------ Reading passage ------

Analog computing In 1946, Leslie Comrie remarked,
8
I have sometimes felt that physicists and engineers are too prone to ask themselves ‘What physical, mechanical or electrical analogue can I find to the equation I have to solve?’ and rush to the drawing board and lathe before enquiring whether any of the many machines that can be purchased over the counter will not do the job.
Comrie was decrying a rich tradition of building highly specialized devices that served as
physical analogues allowing the solution to problems not otherwise tractable (Care 2006;
Mindell 2002; Owens 1986). Such computers were “analog” in two senses: they
measured continuous quantities directly and they were “analogous” to other physical
phenomena. The best known of these machines, exemplified by Vannevar Bush’s
differential analyzer, allowed for mechanical integration, and thus were important in the
solution of differential equations. Rather than an exact, analytical solution using highly
simplified equations, mechanical integrators promised approximate solutions to problems
in their much fuller complexity. The superiority of analog computation to numerical
approximation for many purposes was still felt in 1946. Praising Bush’s differential
analyzer, Comrie noted, “Although differential equations can be (and are) solved by finite
difference methods on existing machines, the quantity of low-accuracy solutions required
today is such that time and cost would be prohibitive. The use of machines for handling
infinitesimals rather than finite quantities has fully justified itself…” (C[omrie] 1946,
150). Although digital electronic computers soon eclipsed analogue computers, they did
so in many cases less by explicitly solving numerical problems, as by simulating them—a
new form of analogical reasoning.
Electronic computing, numerical analysis, and simulation
9
The demands of war, first World War II and then the early Cold War, provided
impetus and funding alike for the development of electronic digital computing in the
United States, Britain, and the Soviet Union.7 In 1946, John von Neumann and his
collaborator H. H. Goldstine declared, “many branches of both pure and applied
mathematics are in a great need of computing instruments to break the present stalemate
created by the failure of the purely analytical approach to non-linear problems” (Von
Neumann and Goldstine 1961, 4; Dahan Dalmenico 1996, 175). Working with electronic
computers meant recognizing their affordances and limits. The “computing sheets of a
long and complicated calculation in a human computing establishment” can store more
than all the new electronic computers. They concluded,
… in an automatic computing establishment there will be a ‘lower price’ on
arithmetical operations, but a ‘higher price’ on storage of data, intermediate
results, etc. Consequentially, the ‘inner economy’ of such an establishment will be
very different from we are used to now, and what we were uniformly used to
since the day Gauss. . . . new criteria for ‘practicality’ and ‘elegance’ will have to
be developed. . . (Von Neumann and Goldstine 1961, 6; Aspray 1989, 307–8)
The new electronic digital computers produced just after World War II offered great
possibility for speedy computation, while demanding their users rework older methods of
numerical analysis. In the context of work around the atomic bomb, von Neumann altered
numerical methods for solving partial differential equations in fluid dynamics better to
allow them to be digitally calculated. Modifying existing approaches to numerical
analysis to comport with this “inner economy,” von Neumann and others spurred the
10
development of new numerical analyses ever more tailored for the constraints and power
of digital electronic machines, in particular the challenges of round-off error.

------

# Problem to solve
Translate this sentence from the passage on analog and electronic computing into Spanish: "The superiority of analog computation to numerical approximation for many purposes was still felt in 1946."

------ The data ------

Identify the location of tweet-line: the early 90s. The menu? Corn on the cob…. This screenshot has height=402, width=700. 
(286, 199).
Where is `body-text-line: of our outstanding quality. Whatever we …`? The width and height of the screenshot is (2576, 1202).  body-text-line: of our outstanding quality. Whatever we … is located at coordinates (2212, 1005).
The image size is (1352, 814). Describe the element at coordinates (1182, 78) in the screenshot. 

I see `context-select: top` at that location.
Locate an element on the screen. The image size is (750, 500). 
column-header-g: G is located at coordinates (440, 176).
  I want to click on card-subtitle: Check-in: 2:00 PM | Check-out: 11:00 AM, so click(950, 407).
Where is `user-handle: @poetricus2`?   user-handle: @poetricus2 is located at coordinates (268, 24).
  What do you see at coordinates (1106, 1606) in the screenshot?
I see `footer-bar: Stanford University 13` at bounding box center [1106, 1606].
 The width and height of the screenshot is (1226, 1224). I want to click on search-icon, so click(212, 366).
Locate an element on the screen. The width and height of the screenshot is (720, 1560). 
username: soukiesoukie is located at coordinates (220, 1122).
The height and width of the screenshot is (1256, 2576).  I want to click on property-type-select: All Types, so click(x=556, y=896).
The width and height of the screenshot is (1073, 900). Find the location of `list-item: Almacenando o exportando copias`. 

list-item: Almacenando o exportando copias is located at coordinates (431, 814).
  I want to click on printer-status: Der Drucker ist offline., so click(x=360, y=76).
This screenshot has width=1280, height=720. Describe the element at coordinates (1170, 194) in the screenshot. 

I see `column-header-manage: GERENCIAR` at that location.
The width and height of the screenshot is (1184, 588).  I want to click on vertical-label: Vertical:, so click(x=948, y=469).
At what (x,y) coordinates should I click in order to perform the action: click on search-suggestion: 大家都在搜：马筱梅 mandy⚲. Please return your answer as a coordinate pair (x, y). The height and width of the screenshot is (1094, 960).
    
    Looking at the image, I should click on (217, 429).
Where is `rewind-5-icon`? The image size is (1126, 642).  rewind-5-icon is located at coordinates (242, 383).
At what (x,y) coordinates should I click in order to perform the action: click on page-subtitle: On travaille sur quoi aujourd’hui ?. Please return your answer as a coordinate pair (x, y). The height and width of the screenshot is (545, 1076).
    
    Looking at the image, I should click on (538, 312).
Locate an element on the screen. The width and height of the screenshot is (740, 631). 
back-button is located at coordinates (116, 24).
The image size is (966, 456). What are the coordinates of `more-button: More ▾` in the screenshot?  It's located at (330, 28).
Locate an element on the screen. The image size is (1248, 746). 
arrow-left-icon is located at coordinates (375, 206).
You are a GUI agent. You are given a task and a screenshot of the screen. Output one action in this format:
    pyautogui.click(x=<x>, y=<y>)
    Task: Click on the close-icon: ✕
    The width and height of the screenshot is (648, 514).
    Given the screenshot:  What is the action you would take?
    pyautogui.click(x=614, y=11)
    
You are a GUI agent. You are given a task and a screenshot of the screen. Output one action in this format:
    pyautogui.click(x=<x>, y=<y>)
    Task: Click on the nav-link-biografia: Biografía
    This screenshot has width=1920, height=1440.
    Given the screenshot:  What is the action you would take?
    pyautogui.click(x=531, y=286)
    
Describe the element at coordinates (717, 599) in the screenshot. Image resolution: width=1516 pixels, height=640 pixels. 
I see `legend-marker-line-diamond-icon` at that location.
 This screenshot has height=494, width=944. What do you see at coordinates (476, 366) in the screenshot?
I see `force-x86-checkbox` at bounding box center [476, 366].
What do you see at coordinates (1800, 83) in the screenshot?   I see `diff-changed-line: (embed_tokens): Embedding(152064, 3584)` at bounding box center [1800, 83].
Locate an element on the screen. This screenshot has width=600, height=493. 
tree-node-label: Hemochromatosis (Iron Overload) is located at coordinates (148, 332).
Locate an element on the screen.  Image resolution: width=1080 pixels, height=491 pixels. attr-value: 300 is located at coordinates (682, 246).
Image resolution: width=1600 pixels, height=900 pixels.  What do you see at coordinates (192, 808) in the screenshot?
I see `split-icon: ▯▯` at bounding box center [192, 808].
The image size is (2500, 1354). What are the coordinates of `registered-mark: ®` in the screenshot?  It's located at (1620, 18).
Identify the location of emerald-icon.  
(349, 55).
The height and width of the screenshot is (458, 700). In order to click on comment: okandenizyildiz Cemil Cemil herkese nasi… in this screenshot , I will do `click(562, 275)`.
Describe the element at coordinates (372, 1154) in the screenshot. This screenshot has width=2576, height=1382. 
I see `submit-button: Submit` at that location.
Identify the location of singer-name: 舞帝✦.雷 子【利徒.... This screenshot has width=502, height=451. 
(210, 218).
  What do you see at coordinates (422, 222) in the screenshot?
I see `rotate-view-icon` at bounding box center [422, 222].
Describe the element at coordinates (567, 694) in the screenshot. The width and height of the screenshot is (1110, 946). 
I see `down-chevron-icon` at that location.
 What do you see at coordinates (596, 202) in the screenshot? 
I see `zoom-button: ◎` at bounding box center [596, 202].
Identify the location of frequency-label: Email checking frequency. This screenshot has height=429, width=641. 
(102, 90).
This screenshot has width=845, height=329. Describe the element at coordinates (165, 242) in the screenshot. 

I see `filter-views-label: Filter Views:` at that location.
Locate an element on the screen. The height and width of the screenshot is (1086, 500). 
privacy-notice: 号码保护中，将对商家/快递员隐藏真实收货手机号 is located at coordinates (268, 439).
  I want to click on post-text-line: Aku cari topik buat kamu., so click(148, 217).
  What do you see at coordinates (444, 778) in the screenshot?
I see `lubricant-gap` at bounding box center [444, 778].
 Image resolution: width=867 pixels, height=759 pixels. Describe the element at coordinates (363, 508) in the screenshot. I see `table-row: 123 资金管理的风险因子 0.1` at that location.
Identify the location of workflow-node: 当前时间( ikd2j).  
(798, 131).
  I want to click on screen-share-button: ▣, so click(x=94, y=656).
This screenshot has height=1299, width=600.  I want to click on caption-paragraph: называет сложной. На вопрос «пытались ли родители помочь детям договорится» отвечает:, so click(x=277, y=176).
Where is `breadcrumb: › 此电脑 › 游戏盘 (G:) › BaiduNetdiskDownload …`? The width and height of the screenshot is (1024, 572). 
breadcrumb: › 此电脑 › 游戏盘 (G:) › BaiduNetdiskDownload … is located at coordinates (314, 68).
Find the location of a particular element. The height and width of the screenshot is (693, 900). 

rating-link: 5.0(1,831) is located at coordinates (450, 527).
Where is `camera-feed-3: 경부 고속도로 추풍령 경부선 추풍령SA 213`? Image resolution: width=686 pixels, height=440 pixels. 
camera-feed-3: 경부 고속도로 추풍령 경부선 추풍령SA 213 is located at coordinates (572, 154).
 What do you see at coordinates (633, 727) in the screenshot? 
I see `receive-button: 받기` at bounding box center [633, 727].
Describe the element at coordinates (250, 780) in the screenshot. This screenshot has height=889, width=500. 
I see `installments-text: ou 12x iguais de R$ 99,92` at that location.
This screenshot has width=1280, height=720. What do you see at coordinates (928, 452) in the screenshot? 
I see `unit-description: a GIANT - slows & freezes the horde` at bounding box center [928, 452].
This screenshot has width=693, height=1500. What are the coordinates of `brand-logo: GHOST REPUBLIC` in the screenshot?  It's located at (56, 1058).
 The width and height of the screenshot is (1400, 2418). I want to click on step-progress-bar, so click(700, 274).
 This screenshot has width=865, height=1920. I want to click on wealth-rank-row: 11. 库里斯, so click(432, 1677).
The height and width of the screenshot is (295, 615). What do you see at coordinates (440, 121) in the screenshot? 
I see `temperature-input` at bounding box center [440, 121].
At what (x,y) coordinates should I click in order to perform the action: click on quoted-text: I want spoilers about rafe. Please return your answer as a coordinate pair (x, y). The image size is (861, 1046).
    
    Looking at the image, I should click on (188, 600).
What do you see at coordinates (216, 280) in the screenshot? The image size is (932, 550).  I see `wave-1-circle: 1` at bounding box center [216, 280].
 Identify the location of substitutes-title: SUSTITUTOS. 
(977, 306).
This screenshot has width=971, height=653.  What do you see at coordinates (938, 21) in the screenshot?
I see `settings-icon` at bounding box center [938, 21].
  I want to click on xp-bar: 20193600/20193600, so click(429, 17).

------

# Written answer
La superioridad de la computación analógica sobre la aproximación numérica para muchos fines todavía se percibía en 1946.